_WORK REQUEST_.
Reproduce exactly the lines below, starting with the line that contains "首页 (1081, 18)" and ending with the last line of the records, both included, and nothing else.

_GIVEN DATA_.
┄┄┄┄┄┄┄┄┄┄┄┄┄┄┄┄┄┄┄┄
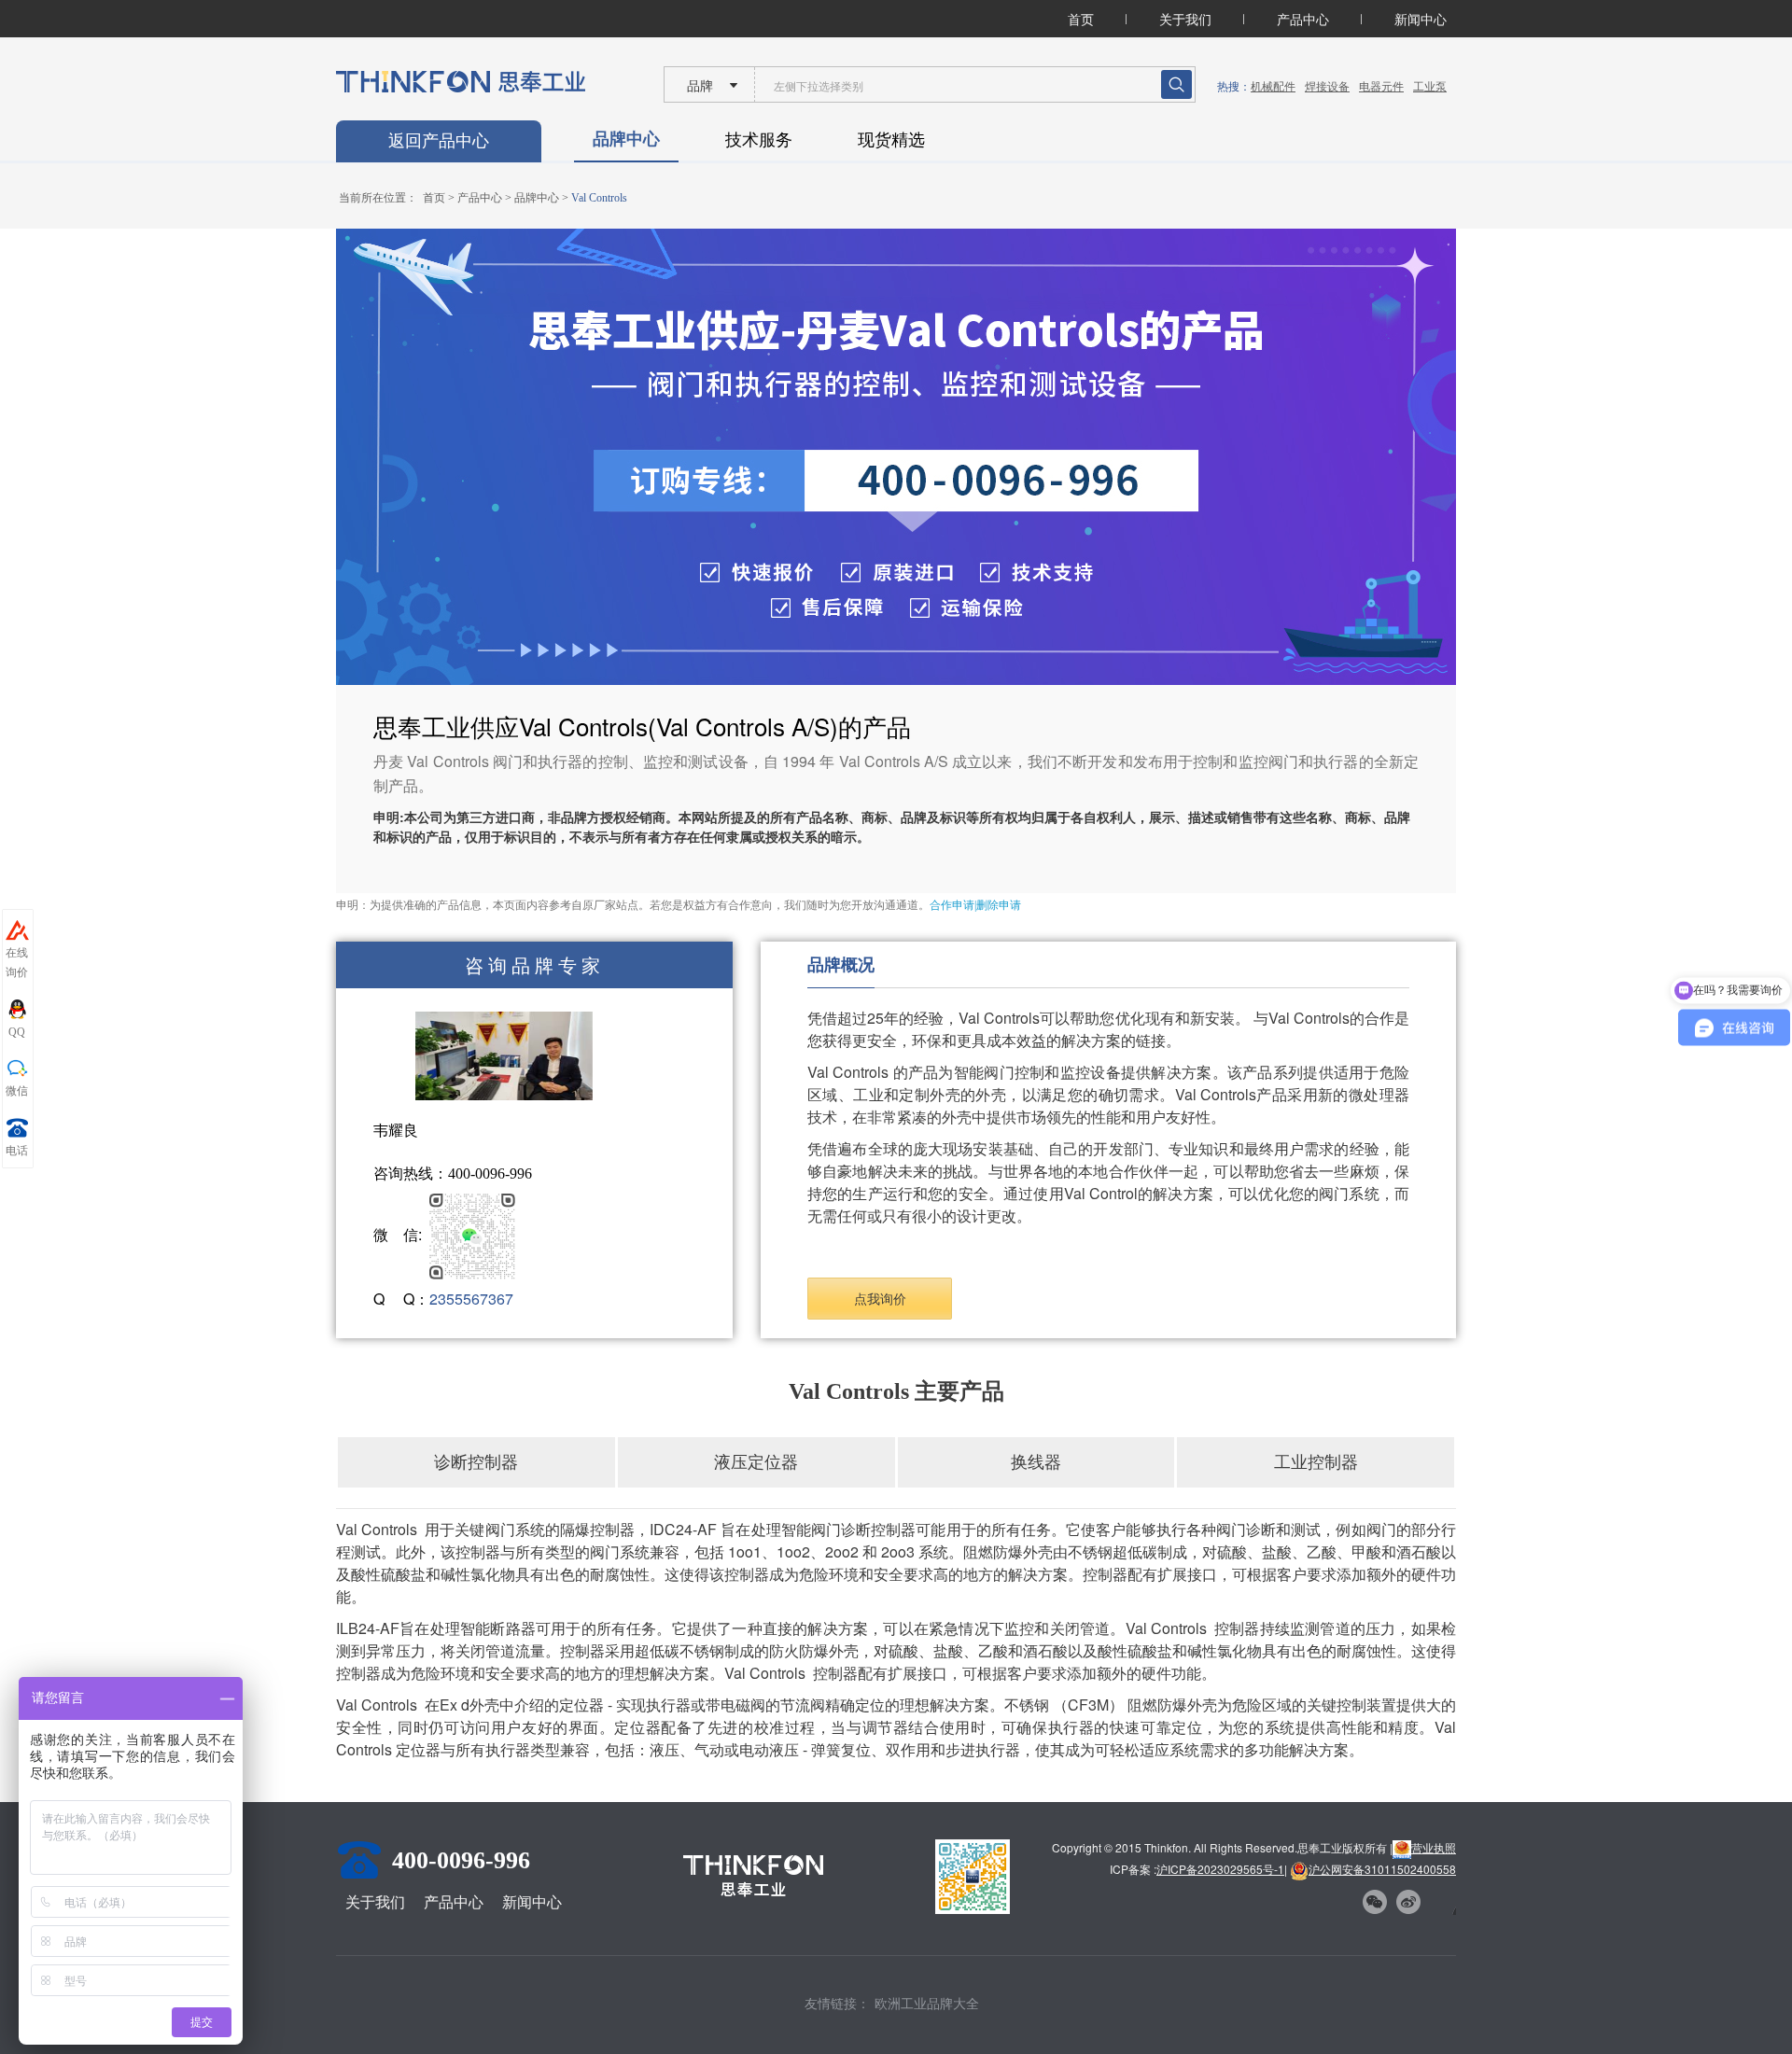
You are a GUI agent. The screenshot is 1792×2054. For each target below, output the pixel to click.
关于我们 (1185, 18)
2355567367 (471, 1298)
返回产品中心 (438, 141)
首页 (1081, 18)
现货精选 (891, 138)
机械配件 (1273, 85)
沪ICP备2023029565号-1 (1220, 1869)
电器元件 (1381, 85)
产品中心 (1303, 18)
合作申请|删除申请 (975, 905)
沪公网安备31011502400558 (1382, 1869)
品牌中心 (626, 138)
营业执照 (1433, 1847)
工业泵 (1430, 85)
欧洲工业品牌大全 (927, 2002)
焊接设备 (1327, 85)
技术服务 (758, 138)
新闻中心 (1420, 18)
┄┄┄┄┄┄┄┄┄┄┄┄┄┄┄┄┄┄┄┄
_OUTPUT OF THE EXERCISE_.
首页 (1081, 18)
现货精选 (891, 138)
机械配件 (1273, 85)
沪ICP备2023029565号-1 (1220, 1869)
电器元件 (1381, 85)
产品中心 (1303, 18)
合作申请|删除申请 (975, 905)
沪公网安备31011502400558 (1382, 1869)
品牌中心 (626, 138)
营业执照 (1433, 1847)
工业泵 (1430, 85)
欧洲工业品牌大全 (927, 2002)
焊接设备 (1327, 85)
技术服务 (758, 138)
新闻中心 (1420, 18)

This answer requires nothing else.